À lire les différents titres des articles, on se demande ce qu’il peut bien y avoir de moderne dans un tel recueil de dispositions, alors même que l’une des réponses que vous apportez est le recours à l’ordonnance et aux décrets d’application, qui se multiplient au fil des articles. Si mes comptes sont exacts, huit articles font référence au recours à une ordonnance et soixante-trois à des décrets d’application.

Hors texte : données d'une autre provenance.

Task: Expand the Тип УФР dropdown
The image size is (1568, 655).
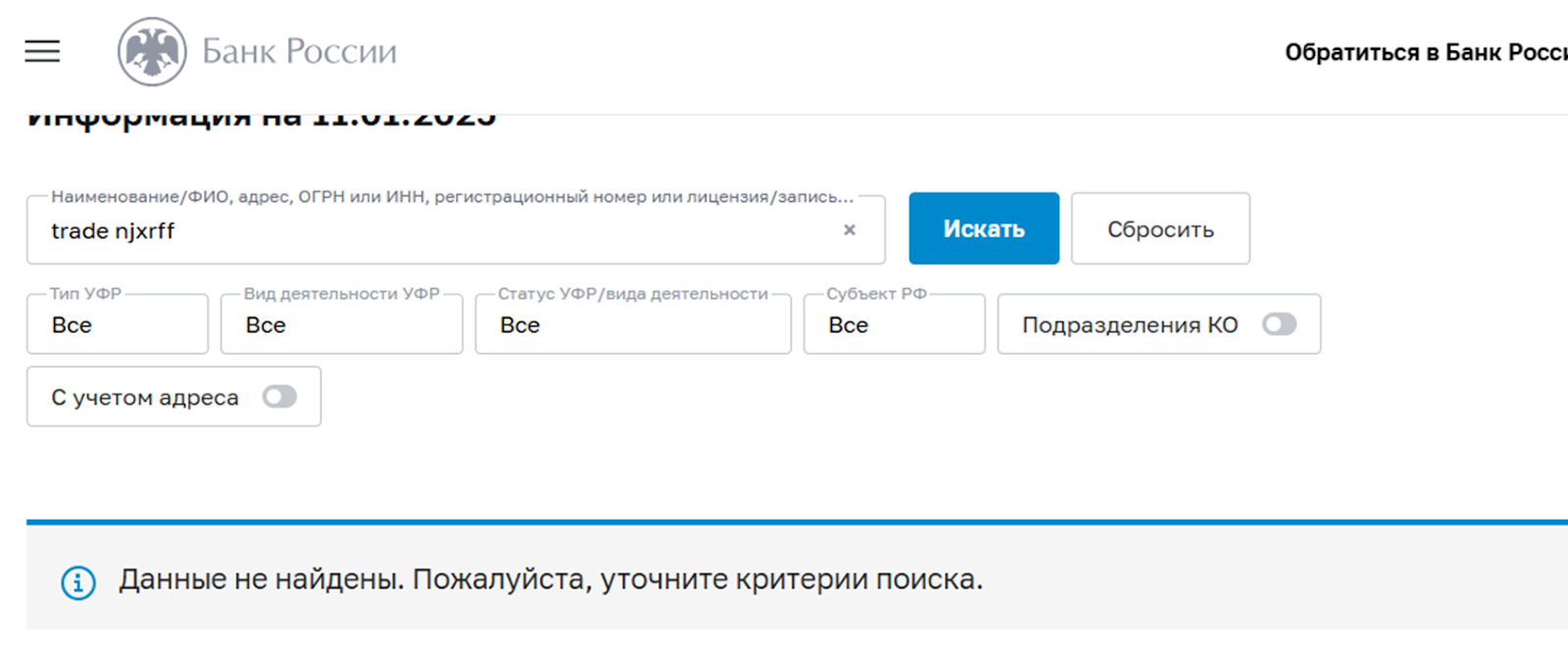Action: [118, 325]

Méthode démocratique pour le moins discutable !
Votre définition de la modernité paraît également liée à une vision particulière de la « liberté de l’économie », qui consiste à réduire le pouvoir de l’État à sa portion la plus congrue quand il s’agit de poser des règles pour que l’économie fonctionne et, à l’opposé, à donner de l’argent public provenant des caisses de l’État, dont vous dites pourtant régulièrement qu’elles sont vides, par le biais de cadeaux fiscaux aux entreprises, et ce sans offrir aucune garantie sur l’effet supposé bénéfique de ces mesures à l’égard de notre économie.
L’une des illustrations symboliques de cette logique est la banalisation du livret A. Cette épargne, la plus appréciée des Français, même « plébiscitée », selon vos propres termes, madame la ministre, est centralisée jusqu’ici par la Caisse des dépôts et consignations, vous l’offrez en cadeau aux banques, en prenant le risque de voir les fonds mis à disposition du logement social détournés vers d’autres produits financiers qui ne servent qu’à la spéculation des banques privées.
Sur ce dossier, il faudrait d’abord faire la démonstration que l’économie actuelle n’a pas permis de faire évoluer positivement l’activité, la construction et la réhabilitation de logements sociaux ne devant pas faire partie des éléments concourant à la croissance du PIB !
Laisser croire que La Poste et la Caisse d’épargne, en disposant du monopole de collecte du livret A, font obstacle à la croissance économique est pour le moins surréaliste.